The study population included 566 patients who underwent both EPS and MTWA tests for risk stratification. For the entire group, the mean age was 65 years; 84% were male. Eighty-one percent of the patients were New York Heart Association functional class I or II. The mean left-ventricular ejection fraction was 28%. The group included 77 patients who had an ejection fraction between 0.36 and 0.40 and, therefore, would have a current indication for an ICD implant only if they were EPS positive. Patients were on stable medical therapy, including an ACE inhibitor or angiotensin receptor blocker in 89%, a beta blocker in 86% and a statin in 81%. The MTWA test was positive, negative, and indeterminant in 46%, 29%, and 25% of the patients, respectively. The EPS was positive in 40%. Ninety-seven percent of patients who were either MTWA positive or EPS positive received ICDs. ICDs were implanted in 67% of patients with a negative or indeterminant MTWA result and a negative EPS and in 100% of those patients with a negative MWTA result and a positive EPS. During follow-up, the overall one- and two-year event rates were 7.5% and 14%, respectively. There were 55 appropriate ICD discharges and 10 sudden cardiac deaths.
As shown in Table 1, patients who were both MTWA- and EPS-negative had the lowest 12-month event rate (2.3%). Patients who were both MTWA-positive or indeterminant and EPS-positive had the highest one-year event rates (11.1% and 14.8%, respectively). At two years, however, both tests didn't perform as well. Even MTWA-negative and EPS-negative patients had a 24-month event rate of 10.1%. The two-year event rates in the four groups with one or another test positive or negative, ranged from 14%-22%. Overall, the event rate in patients with two normal tests at one year was three-fold lower than in patients with one abnormal test and six-fold lower than in patients with both tests abnormal. In a time-dependent analysis of hazard ratios, EPS was a significant predictor of events starting at nine months and continuing throughout the rest of the study. In contrast, MTWA was predictive in the early phase of follow-up but no longer predictive by 12 to 24 months.

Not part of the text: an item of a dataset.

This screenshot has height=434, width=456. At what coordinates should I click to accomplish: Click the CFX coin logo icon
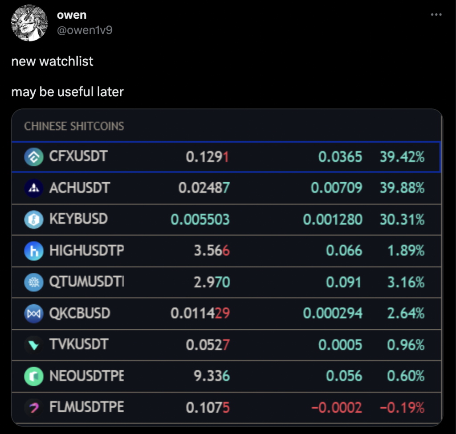pyautogui.click(x=34, y=157)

Costantini et al concluded that a strategy involving MTWA and EPS might be used to identify low-risk patients who meet other criteria for ICD implant for primary prevention of sudden cardiac death.
The utility of MTWA as an effective risk stratifier for patients who are potential candidates for ICD implants remains controversial. Some studies have shown that MTWA can be used to identify low-risk patients, but in other recent studies, such as the MASTER trial (J Am Coll Cardiol. 2008;52:607-615) or the Sudden Cardiac Death Heart Failure Trial (Circulation. 2008;118:2022-2228), the predictive value of MWTA tests was less apparent. In patients with left ventricular systolic dysfunction, current pharmacologic therapy has resulted in most primary prevention groups being "low risk." Exactly how low the annual risk should be in order to justify ICD implants remains uncertain. The early primary prevention studies had two- or three-year event rates that ranged between 20% and 40%. However, more recent studies, including the ABCD trial reported here, have shown much lower early event rates, and a negative test result is less important.

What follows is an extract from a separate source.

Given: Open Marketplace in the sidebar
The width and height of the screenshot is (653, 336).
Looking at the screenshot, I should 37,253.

A large fraction of the costs and risks associated with ICD therapy occur at, or early after, implant. The average longevity of the most costly component, the ICD generator itself, should be at least five years. Therefore, studies that assess the value of risk stratification should probably use a longer follow-up duration than the 1-2 years seen in this study. Perhaps, future data from the ABCD investigators will provide further insights into the value of MTWA testing.